Thursday, April 3, 2008

Big Kingdom, Small Kingdom

This past week and few days have been hectic as hell, which explains the lack of updates here. I've missed out on a few things, such as the Iron Man trailer, which features really stupid and cliched rock music, the Incredible Hulk trailer which nothing more spectacular than Ang Lee's version, the My Sassy Girl remake which features annoying acting and annoying music, and a few other things, including a bunch of stuff about John Woo's Red Cliff. I'm not going to link any of these things here, since they're old news now and you can find them practically everywhere on the Net.

This week, despite the full schedule that left me no breathing space, I did catch a couple of films. First up was Three Kingdoms: Resurrection Of The Dragon.
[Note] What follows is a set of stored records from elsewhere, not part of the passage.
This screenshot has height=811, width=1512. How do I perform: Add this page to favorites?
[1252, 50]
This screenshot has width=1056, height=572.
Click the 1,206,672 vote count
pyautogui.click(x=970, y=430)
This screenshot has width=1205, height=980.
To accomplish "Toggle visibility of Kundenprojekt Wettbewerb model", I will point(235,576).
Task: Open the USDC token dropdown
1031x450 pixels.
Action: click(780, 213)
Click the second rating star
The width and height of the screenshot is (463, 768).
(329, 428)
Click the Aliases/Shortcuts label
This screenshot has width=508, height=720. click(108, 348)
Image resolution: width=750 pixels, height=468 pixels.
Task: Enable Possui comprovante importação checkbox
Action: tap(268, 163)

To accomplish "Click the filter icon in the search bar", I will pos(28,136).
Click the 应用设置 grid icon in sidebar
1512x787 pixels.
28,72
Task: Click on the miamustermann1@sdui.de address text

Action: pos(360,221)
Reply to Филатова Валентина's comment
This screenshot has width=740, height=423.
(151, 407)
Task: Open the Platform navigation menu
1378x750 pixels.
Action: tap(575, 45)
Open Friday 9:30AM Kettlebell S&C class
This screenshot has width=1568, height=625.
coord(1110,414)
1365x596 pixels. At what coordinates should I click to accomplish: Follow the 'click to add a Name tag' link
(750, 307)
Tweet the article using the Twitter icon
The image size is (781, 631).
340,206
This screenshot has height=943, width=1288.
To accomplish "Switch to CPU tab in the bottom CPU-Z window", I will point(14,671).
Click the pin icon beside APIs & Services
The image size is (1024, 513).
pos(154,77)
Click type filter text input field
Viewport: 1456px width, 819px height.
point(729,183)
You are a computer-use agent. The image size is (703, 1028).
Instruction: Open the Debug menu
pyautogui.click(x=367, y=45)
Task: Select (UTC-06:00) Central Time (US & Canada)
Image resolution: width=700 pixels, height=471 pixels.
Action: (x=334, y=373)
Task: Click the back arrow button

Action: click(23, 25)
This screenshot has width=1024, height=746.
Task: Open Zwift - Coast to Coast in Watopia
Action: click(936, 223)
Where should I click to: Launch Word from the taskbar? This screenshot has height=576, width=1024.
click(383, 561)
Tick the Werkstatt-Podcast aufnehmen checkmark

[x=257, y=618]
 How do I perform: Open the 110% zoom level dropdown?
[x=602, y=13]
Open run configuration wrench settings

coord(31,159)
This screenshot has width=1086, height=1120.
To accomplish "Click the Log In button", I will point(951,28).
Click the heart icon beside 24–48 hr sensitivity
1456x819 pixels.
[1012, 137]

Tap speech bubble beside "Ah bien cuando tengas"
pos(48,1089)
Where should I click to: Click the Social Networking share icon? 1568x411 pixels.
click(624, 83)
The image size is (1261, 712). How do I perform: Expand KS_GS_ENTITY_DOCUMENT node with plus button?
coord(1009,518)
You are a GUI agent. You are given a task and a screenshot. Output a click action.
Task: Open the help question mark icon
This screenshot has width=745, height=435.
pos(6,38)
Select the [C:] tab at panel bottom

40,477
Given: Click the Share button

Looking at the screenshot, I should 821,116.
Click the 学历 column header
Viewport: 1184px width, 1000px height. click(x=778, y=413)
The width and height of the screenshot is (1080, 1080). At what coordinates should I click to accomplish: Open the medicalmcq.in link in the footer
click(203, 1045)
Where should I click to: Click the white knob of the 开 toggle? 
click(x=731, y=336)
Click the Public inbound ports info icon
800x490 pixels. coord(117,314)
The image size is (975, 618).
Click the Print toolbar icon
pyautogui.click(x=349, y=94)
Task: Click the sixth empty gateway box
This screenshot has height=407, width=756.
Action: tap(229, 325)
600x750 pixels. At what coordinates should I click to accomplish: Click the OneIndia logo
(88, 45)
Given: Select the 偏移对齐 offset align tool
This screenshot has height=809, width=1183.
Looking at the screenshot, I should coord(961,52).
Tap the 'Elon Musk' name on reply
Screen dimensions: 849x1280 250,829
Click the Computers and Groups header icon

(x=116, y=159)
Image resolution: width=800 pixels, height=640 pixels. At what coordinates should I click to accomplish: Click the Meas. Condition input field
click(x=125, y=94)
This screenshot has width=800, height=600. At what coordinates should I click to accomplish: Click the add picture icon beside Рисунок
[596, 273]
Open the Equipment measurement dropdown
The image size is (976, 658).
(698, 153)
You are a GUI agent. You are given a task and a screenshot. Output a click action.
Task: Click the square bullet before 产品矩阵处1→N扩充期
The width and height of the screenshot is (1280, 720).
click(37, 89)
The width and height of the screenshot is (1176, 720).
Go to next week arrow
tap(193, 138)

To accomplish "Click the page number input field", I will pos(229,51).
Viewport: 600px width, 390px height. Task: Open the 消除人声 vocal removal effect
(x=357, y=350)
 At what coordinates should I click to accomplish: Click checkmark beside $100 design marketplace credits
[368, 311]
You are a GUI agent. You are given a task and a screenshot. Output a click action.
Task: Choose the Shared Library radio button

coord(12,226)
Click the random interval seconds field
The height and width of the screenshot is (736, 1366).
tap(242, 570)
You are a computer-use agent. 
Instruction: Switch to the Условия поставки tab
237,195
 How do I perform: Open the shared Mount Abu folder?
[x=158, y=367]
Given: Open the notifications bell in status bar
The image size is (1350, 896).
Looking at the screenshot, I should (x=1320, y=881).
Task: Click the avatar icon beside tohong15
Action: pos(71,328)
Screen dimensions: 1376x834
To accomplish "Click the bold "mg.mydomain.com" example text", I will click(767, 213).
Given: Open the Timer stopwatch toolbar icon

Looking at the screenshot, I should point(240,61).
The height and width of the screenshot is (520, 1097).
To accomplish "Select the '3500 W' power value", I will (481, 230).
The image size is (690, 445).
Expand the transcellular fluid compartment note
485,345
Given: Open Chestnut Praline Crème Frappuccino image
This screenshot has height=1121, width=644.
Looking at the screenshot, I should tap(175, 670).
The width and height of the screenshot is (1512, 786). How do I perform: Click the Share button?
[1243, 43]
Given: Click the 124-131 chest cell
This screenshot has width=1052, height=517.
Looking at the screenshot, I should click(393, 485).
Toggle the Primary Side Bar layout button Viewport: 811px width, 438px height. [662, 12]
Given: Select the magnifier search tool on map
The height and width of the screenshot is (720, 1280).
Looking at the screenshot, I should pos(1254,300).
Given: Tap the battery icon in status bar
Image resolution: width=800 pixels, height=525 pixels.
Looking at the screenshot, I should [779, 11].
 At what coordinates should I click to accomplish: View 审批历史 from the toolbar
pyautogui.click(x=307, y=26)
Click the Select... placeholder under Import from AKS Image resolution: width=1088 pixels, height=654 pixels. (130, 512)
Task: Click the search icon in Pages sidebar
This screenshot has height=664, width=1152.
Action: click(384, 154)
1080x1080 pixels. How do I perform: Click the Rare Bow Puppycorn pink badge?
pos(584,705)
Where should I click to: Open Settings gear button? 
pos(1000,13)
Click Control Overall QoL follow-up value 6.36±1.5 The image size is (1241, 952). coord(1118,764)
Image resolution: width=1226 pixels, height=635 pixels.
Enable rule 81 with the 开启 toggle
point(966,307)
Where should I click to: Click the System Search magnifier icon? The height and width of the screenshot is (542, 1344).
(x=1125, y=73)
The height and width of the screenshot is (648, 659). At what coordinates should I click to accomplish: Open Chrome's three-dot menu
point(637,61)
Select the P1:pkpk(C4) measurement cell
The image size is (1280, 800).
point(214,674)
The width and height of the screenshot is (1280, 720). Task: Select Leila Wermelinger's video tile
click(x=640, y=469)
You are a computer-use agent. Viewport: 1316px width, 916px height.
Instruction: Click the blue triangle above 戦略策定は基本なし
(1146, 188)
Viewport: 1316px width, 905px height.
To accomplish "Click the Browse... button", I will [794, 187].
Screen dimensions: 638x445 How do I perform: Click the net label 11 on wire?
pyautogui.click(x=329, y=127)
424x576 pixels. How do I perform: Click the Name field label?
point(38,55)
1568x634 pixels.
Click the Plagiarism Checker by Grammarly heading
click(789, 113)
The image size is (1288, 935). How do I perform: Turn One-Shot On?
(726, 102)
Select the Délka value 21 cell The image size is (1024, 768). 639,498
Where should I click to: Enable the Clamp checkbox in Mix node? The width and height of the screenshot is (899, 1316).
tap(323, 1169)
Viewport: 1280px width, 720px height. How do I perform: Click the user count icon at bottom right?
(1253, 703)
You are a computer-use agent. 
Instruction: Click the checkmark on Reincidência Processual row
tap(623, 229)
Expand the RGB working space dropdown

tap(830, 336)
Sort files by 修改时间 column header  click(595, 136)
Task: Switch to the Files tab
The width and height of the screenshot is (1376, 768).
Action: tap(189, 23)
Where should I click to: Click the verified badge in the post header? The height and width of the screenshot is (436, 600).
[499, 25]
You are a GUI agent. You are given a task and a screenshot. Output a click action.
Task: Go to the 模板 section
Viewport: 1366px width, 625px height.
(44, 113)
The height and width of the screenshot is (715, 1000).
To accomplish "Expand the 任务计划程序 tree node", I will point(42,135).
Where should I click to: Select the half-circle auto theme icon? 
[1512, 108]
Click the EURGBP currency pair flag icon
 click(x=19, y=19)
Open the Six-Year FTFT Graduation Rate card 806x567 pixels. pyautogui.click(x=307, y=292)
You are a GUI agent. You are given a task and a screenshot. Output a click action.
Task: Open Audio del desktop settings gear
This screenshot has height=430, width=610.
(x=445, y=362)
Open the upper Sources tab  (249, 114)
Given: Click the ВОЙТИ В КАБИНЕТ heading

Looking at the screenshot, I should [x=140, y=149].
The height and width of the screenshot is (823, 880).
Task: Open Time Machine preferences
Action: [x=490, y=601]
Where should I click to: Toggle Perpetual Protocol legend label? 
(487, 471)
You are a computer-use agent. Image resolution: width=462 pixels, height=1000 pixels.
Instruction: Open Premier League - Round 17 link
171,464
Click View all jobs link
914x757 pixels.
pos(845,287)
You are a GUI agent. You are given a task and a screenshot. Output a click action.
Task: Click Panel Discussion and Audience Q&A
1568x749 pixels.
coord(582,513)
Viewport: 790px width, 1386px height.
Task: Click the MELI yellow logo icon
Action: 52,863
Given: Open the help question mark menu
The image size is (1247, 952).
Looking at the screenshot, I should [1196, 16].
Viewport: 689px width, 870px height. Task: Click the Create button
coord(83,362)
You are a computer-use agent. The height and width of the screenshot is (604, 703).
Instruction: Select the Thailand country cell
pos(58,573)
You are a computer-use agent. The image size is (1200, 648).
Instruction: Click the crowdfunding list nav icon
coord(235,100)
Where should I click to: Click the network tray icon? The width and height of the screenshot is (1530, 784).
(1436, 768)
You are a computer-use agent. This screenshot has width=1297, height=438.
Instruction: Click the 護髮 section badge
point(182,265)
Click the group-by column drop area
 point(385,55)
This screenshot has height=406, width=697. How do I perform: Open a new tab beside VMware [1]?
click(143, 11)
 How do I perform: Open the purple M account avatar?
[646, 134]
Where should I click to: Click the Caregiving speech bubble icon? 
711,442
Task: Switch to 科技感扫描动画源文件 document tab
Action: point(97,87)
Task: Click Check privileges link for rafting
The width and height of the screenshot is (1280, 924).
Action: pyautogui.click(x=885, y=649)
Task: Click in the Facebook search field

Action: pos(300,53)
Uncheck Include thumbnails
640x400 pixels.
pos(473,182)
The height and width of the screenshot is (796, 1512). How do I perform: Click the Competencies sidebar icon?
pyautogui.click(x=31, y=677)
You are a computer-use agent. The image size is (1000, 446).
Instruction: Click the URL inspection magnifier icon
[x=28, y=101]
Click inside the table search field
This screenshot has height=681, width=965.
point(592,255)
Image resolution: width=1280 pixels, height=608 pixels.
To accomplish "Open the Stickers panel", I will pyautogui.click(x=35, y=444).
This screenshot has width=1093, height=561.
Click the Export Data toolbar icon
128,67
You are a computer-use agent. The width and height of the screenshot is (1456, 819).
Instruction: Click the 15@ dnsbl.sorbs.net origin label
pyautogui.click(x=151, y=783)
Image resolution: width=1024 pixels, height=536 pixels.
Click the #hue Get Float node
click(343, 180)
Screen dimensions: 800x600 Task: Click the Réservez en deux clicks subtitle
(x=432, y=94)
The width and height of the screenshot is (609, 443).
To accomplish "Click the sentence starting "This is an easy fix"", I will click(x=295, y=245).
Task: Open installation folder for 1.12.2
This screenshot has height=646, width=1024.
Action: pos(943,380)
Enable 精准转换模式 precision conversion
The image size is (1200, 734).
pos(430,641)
Real stylo title, real stylo film. The posters are neat, and you'd expect the neatness to be matched by the film's overall quality. But Three Kingdoms turned to be a rushed affair, with the filmmakers trying to cram as much as they can into a two-hour film. The action is shot closely, resulting in a lot of blurry action, and they are not particularly exciting for the lack of any build-ups. They've got a bunch of very able stars but all of them are wasted on an adaptation that can't seem to find a foothold on any emotional or excitement quotient.

Then there's Horton Hears A Who, which, very surprisingly, is far more entertaining. But it's nothing really great, partly because I'm so tired of these very "talky" American animated films. The characters just cannot shut up. That's why the most memorable sequence for me is the nighttime escapade by the Mayor of Whoville's son as he goes up to the town's observatory. Quiet, no dialogue, just music. Nice.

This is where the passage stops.